▸ **Word and element location data**
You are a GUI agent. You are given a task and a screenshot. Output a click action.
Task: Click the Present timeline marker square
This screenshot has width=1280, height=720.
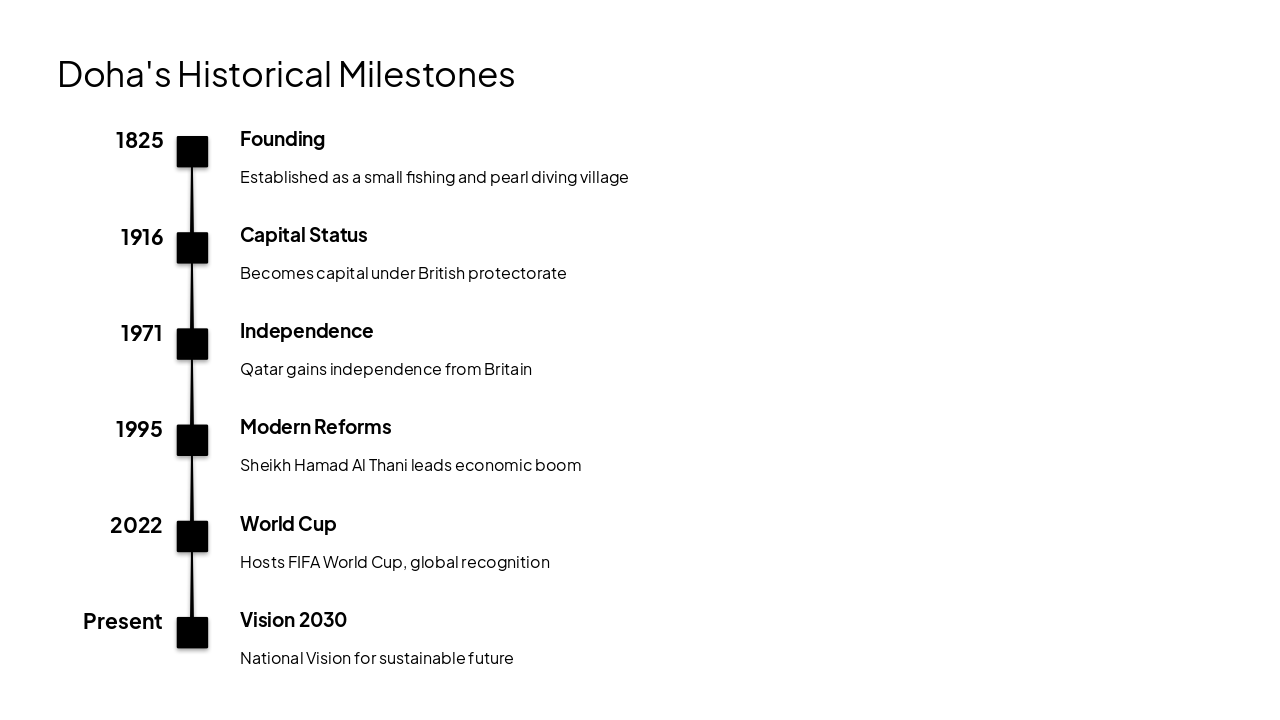point(192,633)
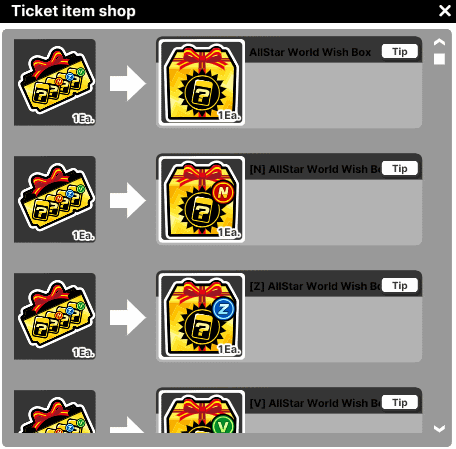Click the AllStar World Wish Box gift icon
The width and height of the screenshot is (456, 449).
pos(201,82)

▸ **What to work on**
Please report every line of the records above that contains the string "height", copying each one in full.

▸ **Final result**
This screenshot has width=1280, height=720.
The width and height of the screenshot is (456, 449).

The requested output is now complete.